In D3, we added all of the content that will be needed for the largest width. We will remove some elements for smaller widths so the map won’t be so crowded.

For smaller artboards, be aware that font sizes will need to be increased. Text will wrap between breakpoints if dynamic, so you’ll also want to allow for extra padding.

The different artboards with the settings text block to the left. Notice how the smaller artboards include fewer labels and cities.

Here is a sample config text block:

ai2html-settings
settings_version: 0.59
image_format: png
responsiveness: fixed
output: one-file
html_output_path: /
html_output_extension: .html
image_output_path: ./
local_preview_template: index-template.html
png_number_of_colors: 128
jpg_quality: 60
create_config_file: yes
config_file_path: ./config.yml
include_resizer_classes: yes
headline: 14 Years After U.S. Invasion, the Taliban Are Back in Control of Large Parts of Afghanistan
leadin: The Taliban have a significant footprint in Afghanistan, according to Bill Roggio, the editor of The Long War Journal, an online publication that is tracking Taliban control. Mr. Roggio has confirmed that about one-fifth of the country is controlled or contested by the Taliban, but based on his understanding of how the Taliban operate, he said, “they probably either control or heavily influence about a half of the country.”
notes: Here is some note text.
sources: Source: New York Times.
credit: By Thomas Thoren
job_title: Open data reporter

Export the artboards using ai2html by running File > Scripts > ai2html in Illustrator. This will output HTML and PNG files’. Load index.preview.html in your browser to see the results.
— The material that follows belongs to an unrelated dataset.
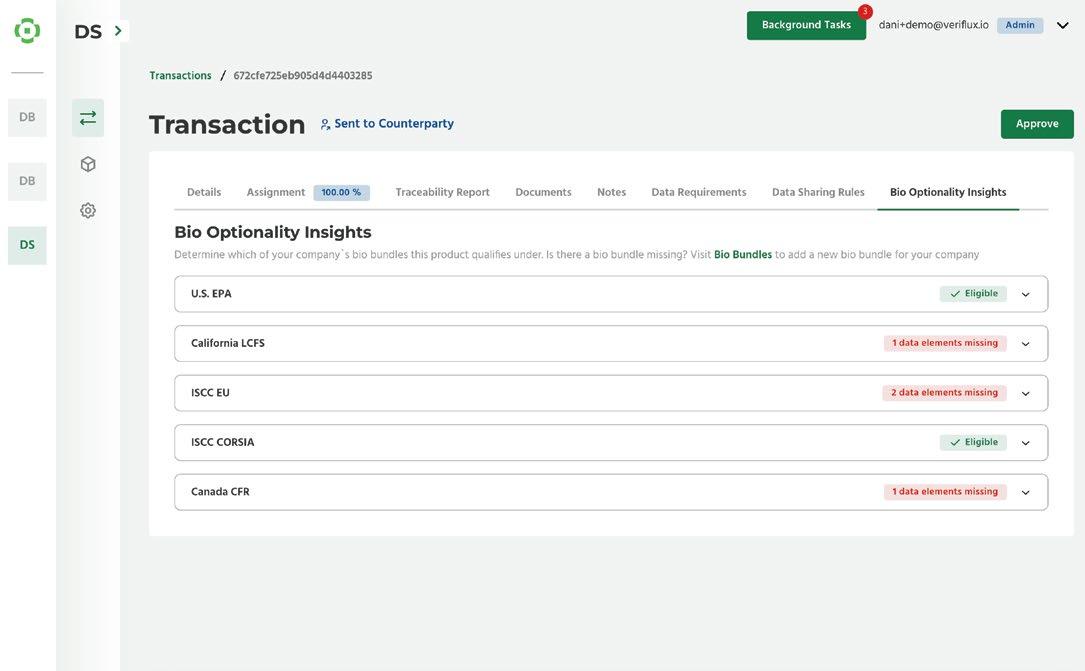Open the Documents tab
Image resolution: width=1085 pixels, height=671 pixels.
point(543,192)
You’ll need to add either the resizer-script.js block into the preview HTML page or have the file in the same directory so you can import it. This file makes your page readjust according to the page width size.

Make sure breakpoints are working by adjusting the width of your page. You should see the elements scale up and down, and disappear and reappear. Edit the HTML file to include any font styles that may have been lost in the export step, such as bold and italics. Also add in any font styles for your text, if you’d like.

That’s it! I hope you were able to learn a lot and will be able to apply this information to your future projects. Please let me know if you found this useful and show me what you went on to create.